Yesterday marked the beginning of the twentieth year of my living in Southern California.

I came to Los Angeles in 1987, stayed with a friend from high school and liked the city enough to want to move from Santa Fe, New Mexico.

Most of my first ten years in L.A. were spent either doing film work, working for the Glendale Public Library (during my first year) and working for the LOS ANGELES TIMES poll (for a time after I left Hollywood in 1997).

In 1998, my life changed for the better.  I became involved in the Los Angeles poetry community (a more welcoming arena then; less so now where newcomers are concerned) and met the woman who became my wife.

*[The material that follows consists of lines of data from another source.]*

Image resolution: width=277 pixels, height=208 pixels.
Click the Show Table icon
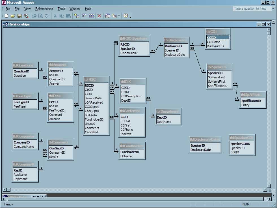(77, 16)
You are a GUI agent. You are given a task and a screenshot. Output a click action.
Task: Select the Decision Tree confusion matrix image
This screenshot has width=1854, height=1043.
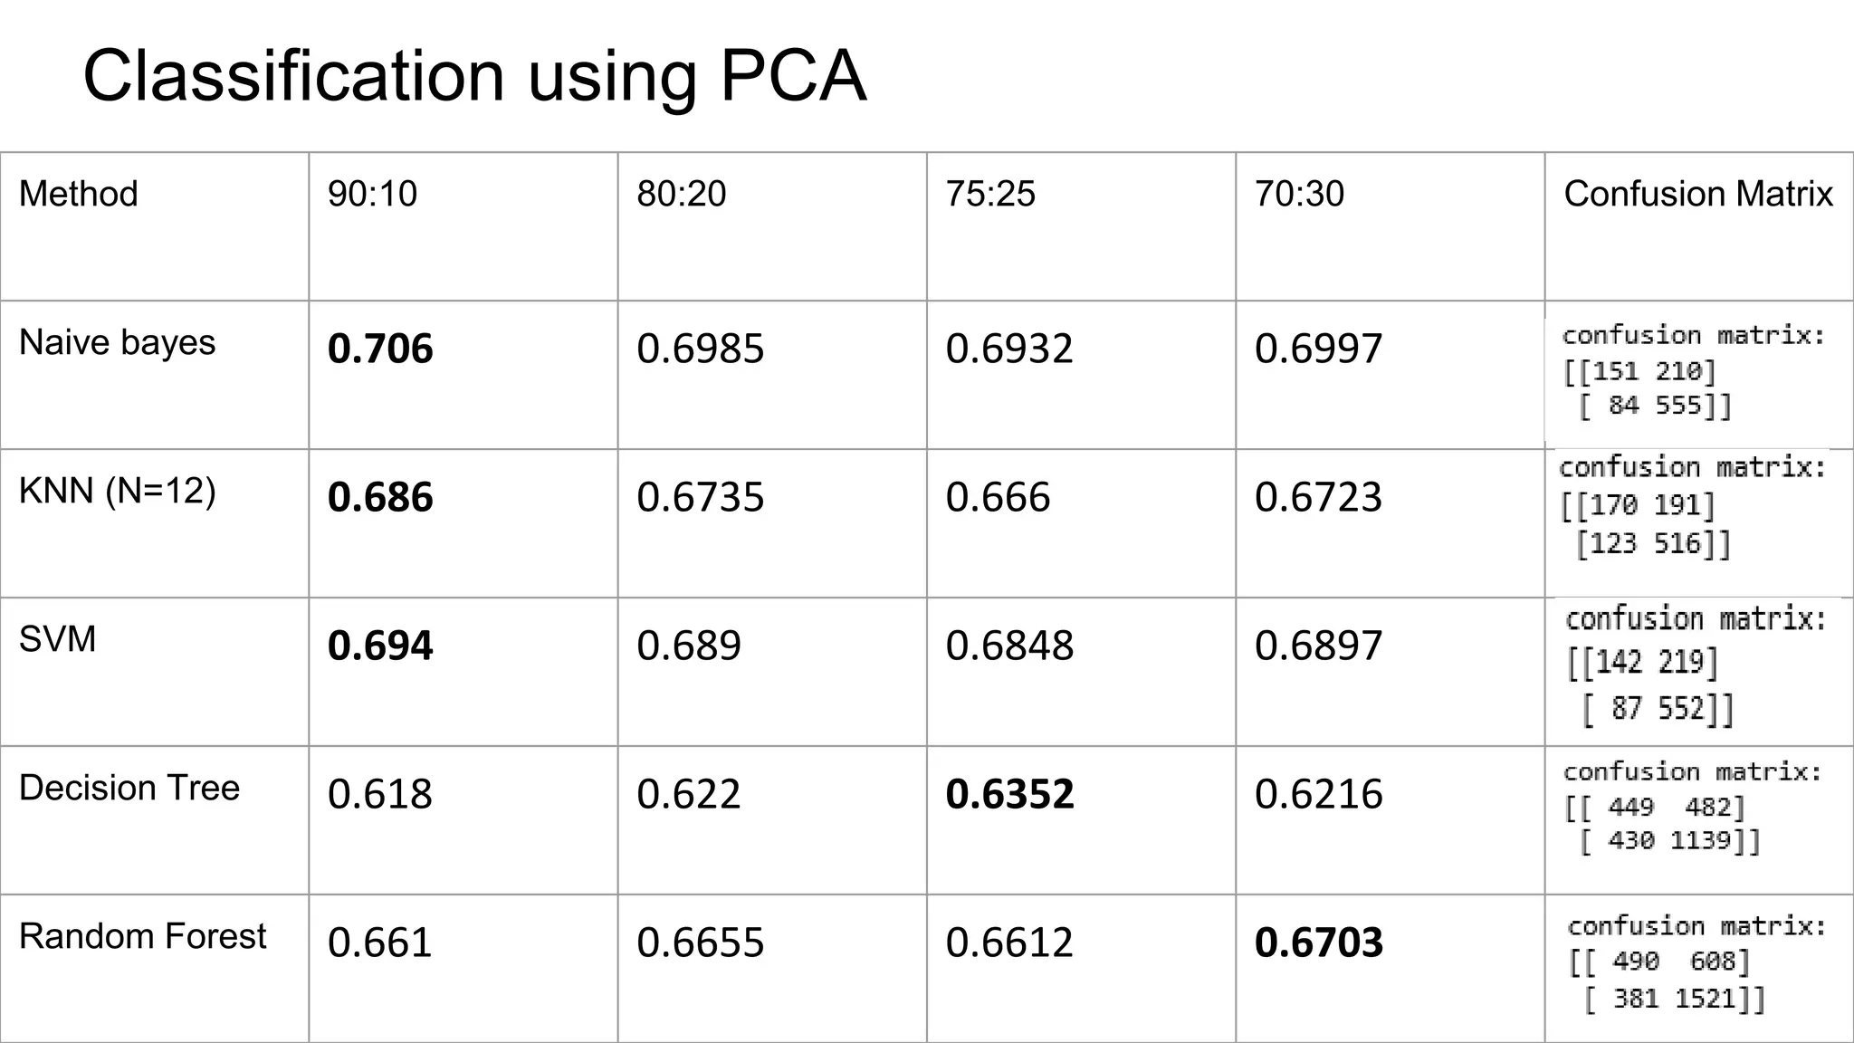tap(1691, 808)
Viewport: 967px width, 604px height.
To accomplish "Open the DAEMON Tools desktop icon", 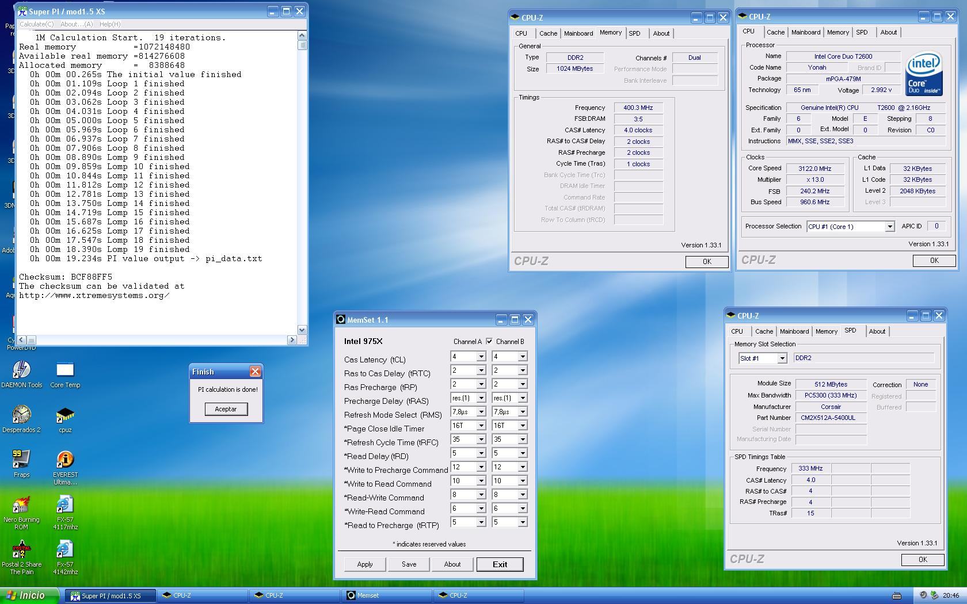I will pos(21,370).
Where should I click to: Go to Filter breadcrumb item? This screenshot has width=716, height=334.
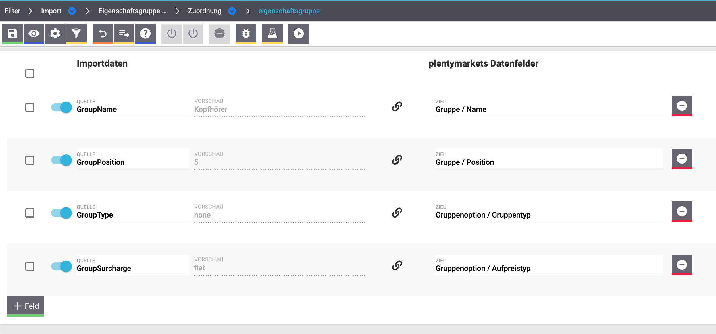click(x=12, y=11)
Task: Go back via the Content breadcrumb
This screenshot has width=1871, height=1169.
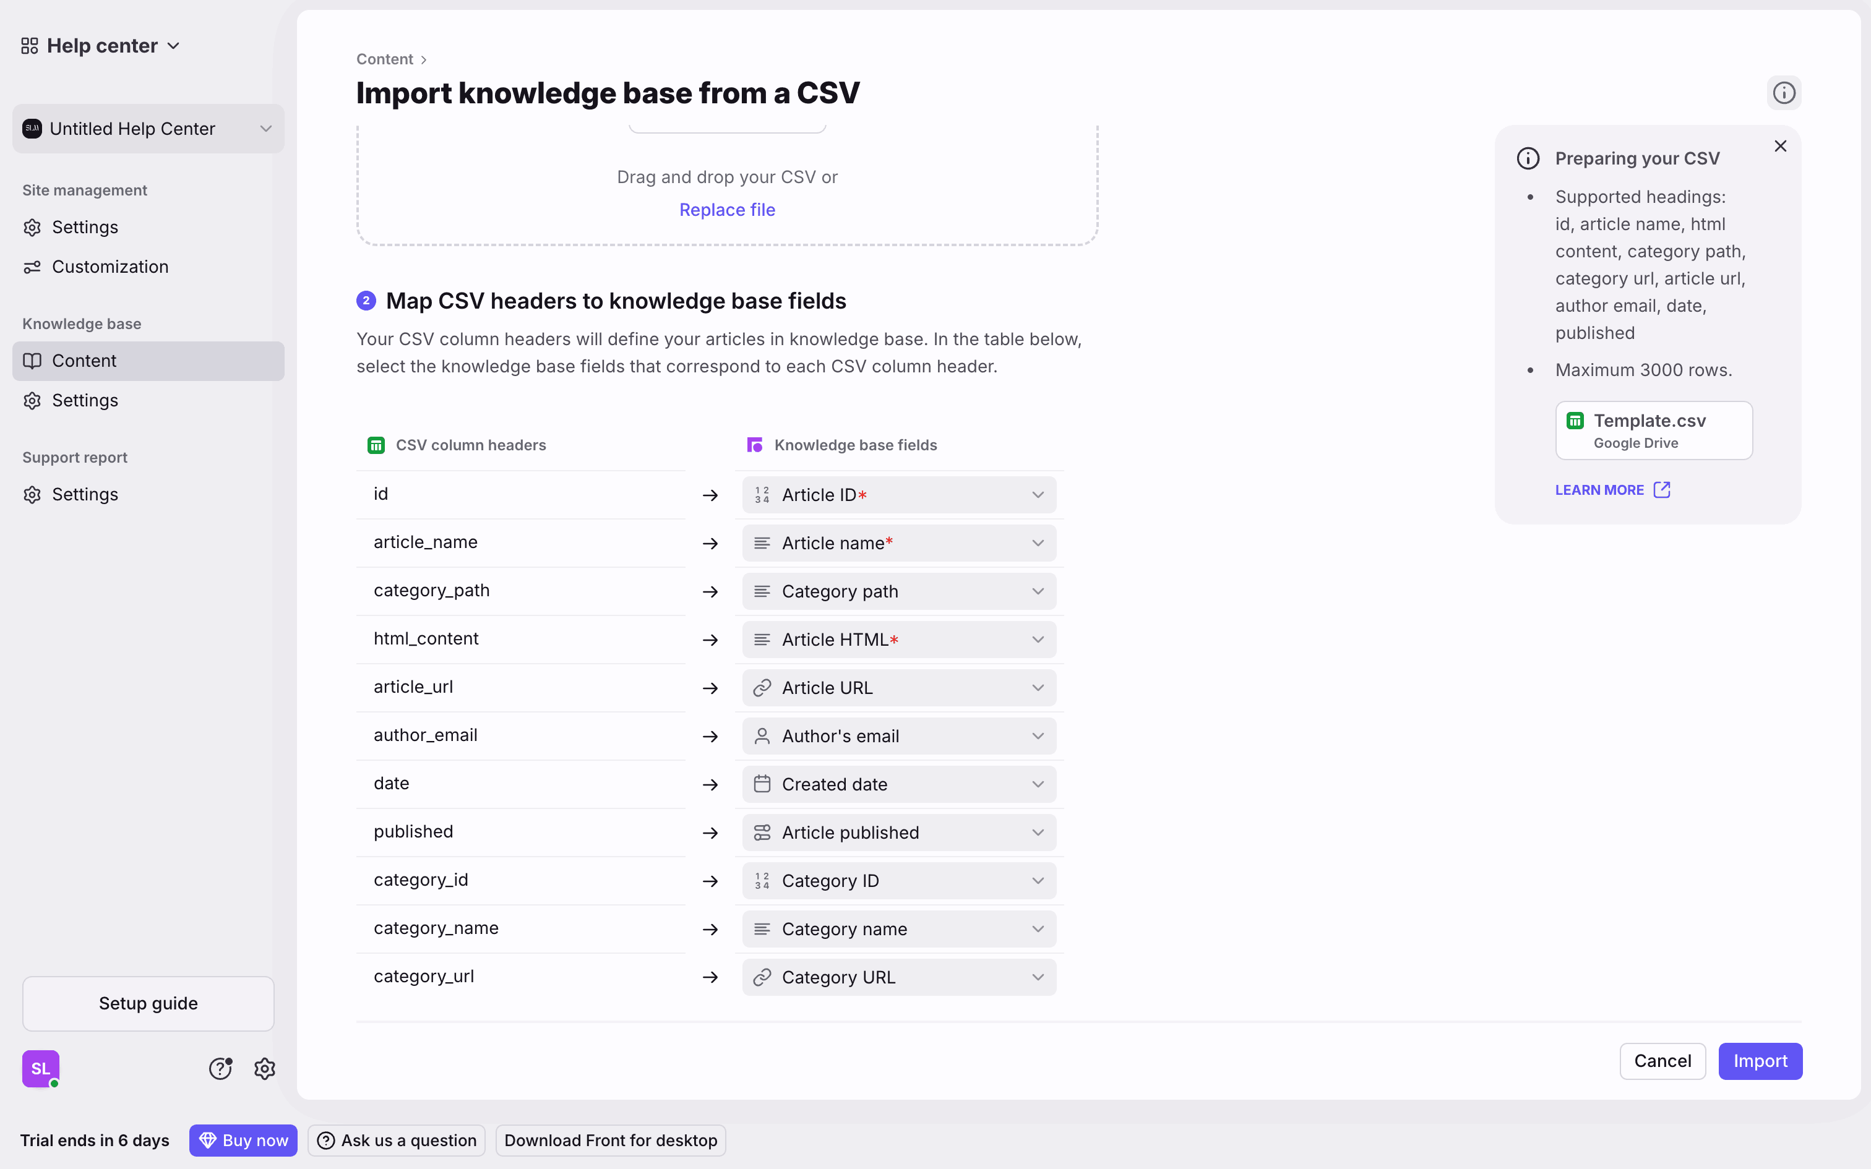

The past almost-two-decades have been rather mixed.  Some good moments working on films from what the late director Fred Zinnemann (who started out as an extra) called "the worm's-eye view."  Some not-so-good moments (working on Barry Levinson's JIMMY HOLLYWOOD took about two years off my lifespan).  Made some lasting friends (mostly through films and poetry) and also suffered fair-weather friends as well.  Some very happy times, and some bouts with loneliness, depression and anger.  And I miss my father, grandfather, father-in-law and mother-in-law; all of them passed away during the past three years.  These days, whenever I see paramedics driving through the portion of the San Fernando Valley where I live, I start to wonder if I'll get to do all I aspire to in my remaining lifetime.

But I have a lot to look forward to.  I'm working on a "legitimate" book called HOLLYWOOD POETRY (compiled from two self-published chapbooks), starting a once-monthly reading in Tarzana on the 15th--reading in Austin, TX (at the Austin International Poetry Festival) and San Diego in April.  And, in May, my wife Valarie and I are going together to Hawaii to see a mutual friend; it's my first trip and her second.

During the first few months of my residency in SoCal, I was overwhelmed with depression.  I knew almost no one here, and felt out of place and out of step with the more unsentimental lifestyles of people working in the lower levels of Show Business (it didn't help that I went to a photographer who charged $300 for mediocre headshots and composites--a lot of money for me at the time).

Late one afternoon, I had fleeting thoughts of suicide; a few minutes later, I decided it was far better to live and look forward to better days.

I'm very glad to have made that decision.